6.04.2009

I'm A Poor Kid Trapped In A Trust Fund Body


It’s time to put the rumors to rest –I am alive and well. I have not fallen off the face of the planet, though the last two months have been an interesting ride. I guess I could best describe them as speeding through an empty parking lot covered in ice, then yanking the emergency brake, and spinning dizzily around a half dozen times. Through the blurred landscape and my white knuckle grip on the steering wheel (which I was not steering in the least), all I could do was hold my breath and pray to God that I didn’t smash into anything. That’s basically what it feels like to be laid off.

For a long time, I didn’t know how to feel. I wasn’t terrible crushed, in fact, I did a standup job of convincing the President of the company that I would have no problem finding a job. Before I knew what I was saying, I confessed to her that I already had a freelance writing job on the side. I may have even gone as far as saying, “Don’t feel bad.” But then I took it even farther. My body felt paralyzed from the news of losing my job, but somehow my tongue wagged on and on about fabricated job opportunities and writing contracts I had never heard of. I slipped into some sterile tone of creepy, programmed professionalism, and before I knew it she was laughing at my jokes. (Layoff …funny?) It was all very strange. I had no idea what I was doing, and I sat there in awe of myself, thinking “Why the fuck am I trying to make this woman laugh? Who turned on the autopilot, and what have they done with Lindsey?”

I sat at a stop light yesterday, half laughing to myself at the thought of the whole, idiotic scene. Why couldn’t I have seized that moment to make to make this otherwise non-confrontational, fiscally-infuriating, nonsensical CEO feel as uncomfortable and nervous as I could make possible? FOR ONCE! Instead, I sat across from her and desperately convinced her that I needed the job just as little as she needed me. What the hell?! Autopilot is our body’s cruel and unjust way of handling delicate situations with care –so that we can torture ourselves later with what we wish we would’ve done.

All this out-of-practice blog babble leads to the one thing that’s occupied 99.9% of my thinking since that fateful April day: What to do next. In short, I’ve wanted to move to New York since I first set foot in the shitty, gritty city eight years ago. (If I have to explain ‘why on Earth I would ever want to live there’ one more time I’m going to have a seizure, so I’ll save that blog for another day.) Immediately, I thought, I’ll save money to move and get out of Boulder by the end of the summer. The month of May flew by with two car seats buckled in back of my nannymobile, and soon after I burned my first paychecks in a trashcan in my back yard (might as well have), I remembered how hard it is for me to save money (see blog archive).

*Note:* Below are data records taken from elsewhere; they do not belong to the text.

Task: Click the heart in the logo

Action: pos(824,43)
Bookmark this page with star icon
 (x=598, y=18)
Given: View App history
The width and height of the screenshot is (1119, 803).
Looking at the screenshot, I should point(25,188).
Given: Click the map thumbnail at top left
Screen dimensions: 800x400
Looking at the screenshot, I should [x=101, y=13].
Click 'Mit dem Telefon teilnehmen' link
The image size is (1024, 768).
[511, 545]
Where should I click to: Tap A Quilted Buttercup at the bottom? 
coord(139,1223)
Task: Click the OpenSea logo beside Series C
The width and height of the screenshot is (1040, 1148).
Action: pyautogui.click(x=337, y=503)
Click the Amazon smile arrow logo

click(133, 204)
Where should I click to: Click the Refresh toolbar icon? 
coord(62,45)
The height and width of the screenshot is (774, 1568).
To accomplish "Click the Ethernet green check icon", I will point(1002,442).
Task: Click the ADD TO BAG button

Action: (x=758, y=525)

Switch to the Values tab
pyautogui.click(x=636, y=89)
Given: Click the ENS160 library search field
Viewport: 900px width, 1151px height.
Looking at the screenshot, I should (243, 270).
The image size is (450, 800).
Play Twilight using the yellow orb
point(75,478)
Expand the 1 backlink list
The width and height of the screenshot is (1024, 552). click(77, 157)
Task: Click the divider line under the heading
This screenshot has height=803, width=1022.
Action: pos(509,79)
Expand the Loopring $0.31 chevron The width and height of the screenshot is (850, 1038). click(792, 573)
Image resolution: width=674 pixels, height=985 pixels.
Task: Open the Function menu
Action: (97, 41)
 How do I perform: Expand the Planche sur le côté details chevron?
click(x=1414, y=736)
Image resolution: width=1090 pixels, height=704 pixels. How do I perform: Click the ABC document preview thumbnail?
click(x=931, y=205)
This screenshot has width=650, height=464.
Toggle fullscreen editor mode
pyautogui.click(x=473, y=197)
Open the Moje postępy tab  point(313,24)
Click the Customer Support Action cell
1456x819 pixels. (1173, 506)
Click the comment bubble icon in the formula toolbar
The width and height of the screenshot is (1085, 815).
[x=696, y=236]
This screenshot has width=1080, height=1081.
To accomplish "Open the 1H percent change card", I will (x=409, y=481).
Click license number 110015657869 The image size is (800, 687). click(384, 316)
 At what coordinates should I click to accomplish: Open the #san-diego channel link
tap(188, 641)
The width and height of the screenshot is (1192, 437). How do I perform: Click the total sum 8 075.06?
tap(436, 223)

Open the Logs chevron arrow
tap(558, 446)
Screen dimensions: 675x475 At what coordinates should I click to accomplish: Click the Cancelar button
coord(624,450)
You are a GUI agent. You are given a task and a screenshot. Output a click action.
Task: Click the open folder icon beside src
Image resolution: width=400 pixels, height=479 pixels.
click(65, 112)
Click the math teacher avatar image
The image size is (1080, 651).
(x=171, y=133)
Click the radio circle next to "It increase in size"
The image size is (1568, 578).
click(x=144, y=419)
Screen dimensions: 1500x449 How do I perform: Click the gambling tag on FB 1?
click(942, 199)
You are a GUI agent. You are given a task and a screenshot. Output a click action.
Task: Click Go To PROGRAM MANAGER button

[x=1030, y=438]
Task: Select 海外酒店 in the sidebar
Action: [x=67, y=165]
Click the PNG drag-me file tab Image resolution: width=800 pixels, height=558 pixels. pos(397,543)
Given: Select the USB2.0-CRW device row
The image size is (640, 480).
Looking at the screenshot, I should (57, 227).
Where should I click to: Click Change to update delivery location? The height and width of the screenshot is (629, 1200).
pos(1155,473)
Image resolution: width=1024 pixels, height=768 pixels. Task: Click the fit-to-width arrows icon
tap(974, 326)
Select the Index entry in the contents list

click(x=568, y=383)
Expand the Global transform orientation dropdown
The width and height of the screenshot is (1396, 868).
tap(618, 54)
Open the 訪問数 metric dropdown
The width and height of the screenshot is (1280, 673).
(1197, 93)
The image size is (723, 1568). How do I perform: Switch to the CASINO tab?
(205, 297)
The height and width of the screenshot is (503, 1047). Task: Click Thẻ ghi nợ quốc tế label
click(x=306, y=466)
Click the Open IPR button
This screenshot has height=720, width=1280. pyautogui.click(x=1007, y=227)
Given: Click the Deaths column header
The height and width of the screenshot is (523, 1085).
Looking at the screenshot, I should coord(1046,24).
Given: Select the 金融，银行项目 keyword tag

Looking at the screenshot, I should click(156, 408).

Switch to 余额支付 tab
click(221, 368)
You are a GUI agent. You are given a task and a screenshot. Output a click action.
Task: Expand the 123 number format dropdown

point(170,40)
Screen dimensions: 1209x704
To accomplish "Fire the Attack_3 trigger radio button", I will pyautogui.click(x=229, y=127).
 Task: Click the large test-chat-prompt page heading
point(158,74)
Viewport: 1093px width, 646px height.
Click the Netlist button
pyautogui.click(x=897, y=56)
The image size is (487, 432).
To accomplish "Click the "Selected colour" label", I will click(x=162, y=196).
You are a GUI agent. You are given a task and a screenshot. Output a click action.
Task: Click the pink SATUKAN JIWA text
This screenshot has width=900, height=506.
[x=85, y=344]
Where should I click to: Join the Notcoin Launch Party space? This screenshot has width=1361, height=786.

I stayed awake in bed until 4 a.m. for three nights in a row --stressing, stressing, stressing about finding a job, feeling unqualified, packing my winter clothes, finding an apartment, talking to my friends in NY, meeting my ex’s new girlfriend there, the fact that its taken me so long to move there, how much money I will need to live, and why I still hadn’t fallen asleep—until I made myself so sick that I threw up and broke down in tears on the phone to my Grandpa. (Pathetic, I know.)

That’s when I decided to give myself (a F&^%$#*) break. I called my wise friend Nicole, asked her to meet me, and went to the place I always go when I need to get a grip: Efrain’s Mexican Restaurant. I don’t know what they put in their Premiere margaritas, but all is well with the world after one of those –every time. Nicole broke it down for me in her wise old way, and helped settle me down long enough to devise a (simple) plan. 1) Apply to at least two jobs every day until I get one in NY, because only a fool without a trust fund would move there with no job in a crappy economy; and 2) have a serious talk to my landlord about living in my apartment until I move.

Today’s horoscope just about sums it up:
You might be having a hard time today because knowing what you want isn't all there is to the equation. (No shit.) Your big concern now is how to realize your dreams. You may be best equipped to make a plan and focus your efforts on meeting each goal in a timely manner. (Thank you, Nicole). But you also might think it's better to stay loose enough to respond to anything that happens. (Which would explain hanging out with a bunch of climbers who just moved from Florida). Find a workable balance between planning ahead and being spontaneous. (Which would explain how we all ended up singing karaoke at The Outback and staying up until four a.m. this morning.)